La commission a entendu M. Georges Fenech, député du Rhône, auteur d'un rapport au Premier ministre relatif au placement sous surveillance électronique mobile.

M. Jean-Jacques Hyest, président, a rappelé que lors de l'examen en première lecture de la proposition de loi relative à la prévention de la récidive, le Sénat avait souhaité attendre de connaître les conclusions du rapport qui avait été confié par le Gouvernement à M. Georges Fenech avant de se prononcer sur le dispositif du placement sous surveillance électronique mobile (PSEM).

M. Georges Fenech a d'abord remercié le Sénat pour avoir ainsi permis l'insertion dans la navette parlementaire de ce rapport remis en mai dernier au terme d'un grand nombre d'auditions et de trois déplacements à l'étranger pour évaluer les conditions de recours à la surveillance électronique mobile en Floride, au Royaume-Uni et en Espagne.

M. Georges Fenech a d'abord dressé un bilan positif du placement sous surveillance électronique statique, dont le principe avait été posé par la loi du 19 décembre 1997, mais qui n'avait été mis en oeuvre qu'à partir de 2000. Il a souligné que ce dispositif concernait actuellement 800 personnes, mais que ce nombre devrait s'élever à 3.000 à l'horizon 2008. Il a observé que le champ d'application du placement sous surveillance électronique statique avait été progressivement développé et qu'il n'était plus seulement une modalité d'aménagement de la peine, mais qu'il pouvait aussi, depuis la loi du 9 mars 2004, être prononcé ab initio par la juridiction de jugement. Il a rappelé également qu'il impliquait le consentement de l'intéressé.

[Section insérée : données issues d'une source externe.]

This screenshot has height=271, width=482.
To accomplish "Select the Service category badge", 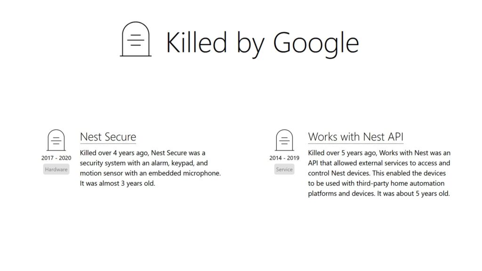I will (x=284, y=169).
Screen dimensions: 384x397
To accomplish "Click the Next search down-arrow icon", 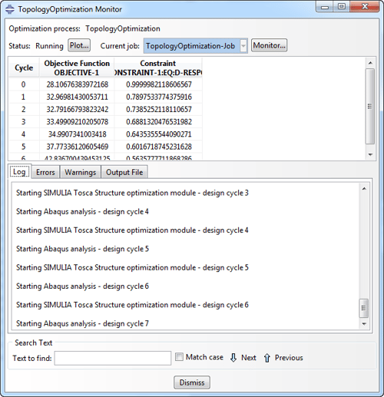I will click(x=233, y=358).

Présentant ensuite aux commissaires le matériel utilisé, M. Georges Fenech a montré qu'il comportait deux éléments : d'une part, un bracelet scellé à la cheville et dont le retrait non autorisé déclenche une alarme et, d'autre part, relié à ce bracelet, un émetteur placé à la ceinture comportant une batterie qu'il convient de recharger au domicile (un récepteur émetteur installé au domicile permettant de prendre le relais pendant le temps où cette batterie se recharge). M. Georges Fenech a estimé que ces caractéristiques supposaient la participation et par conséquent le consentement de l'intéressé qui devait en effet être en mesure d'assumer les conditions de fonctionnement de cette surveillance. Le bracelet mobile, a-t-il poursuivi, avait pour objectif de modifier le comportement de l'intéressé. Il impliquait la définition de zones d'exclusion (le logiciel informatique pouvait à cet égard comporter une cinquantaine de zones d'exclusion) ainsi que de zones d'inclusion, c'est-à-dire l'obligation pour l'intéressé de se trouver à certaines heures prédéterminées aux endroits qui lui étaient assignés.

Au vu des expériences étrangères, M. Georges Fenech a souligné que le PSEM ne constituait en aucune manière une panacée, mais qu'il pouvait être un moyen technique utile et efficace à la disposition du juge, dont le succès demeurait subordonné à un accompagnement socio-judiciaire. Il a observé que le choix des personnes susceptibles de porter le bracelet électronique mobile faisait l'objet, aux Etats-Unis, d'une sélection très attentive et que ce dispositif y était en particulier exclu pour les personnes considérées comme très dangereuses. Il a rappelé à cet égard que les personnes chargées, dans ce pays, d'assurer le suivi du bracelet électronique mobile, bénéficiaient d'une formation très solide et devaient être capables d'intervenir de manière très réactive.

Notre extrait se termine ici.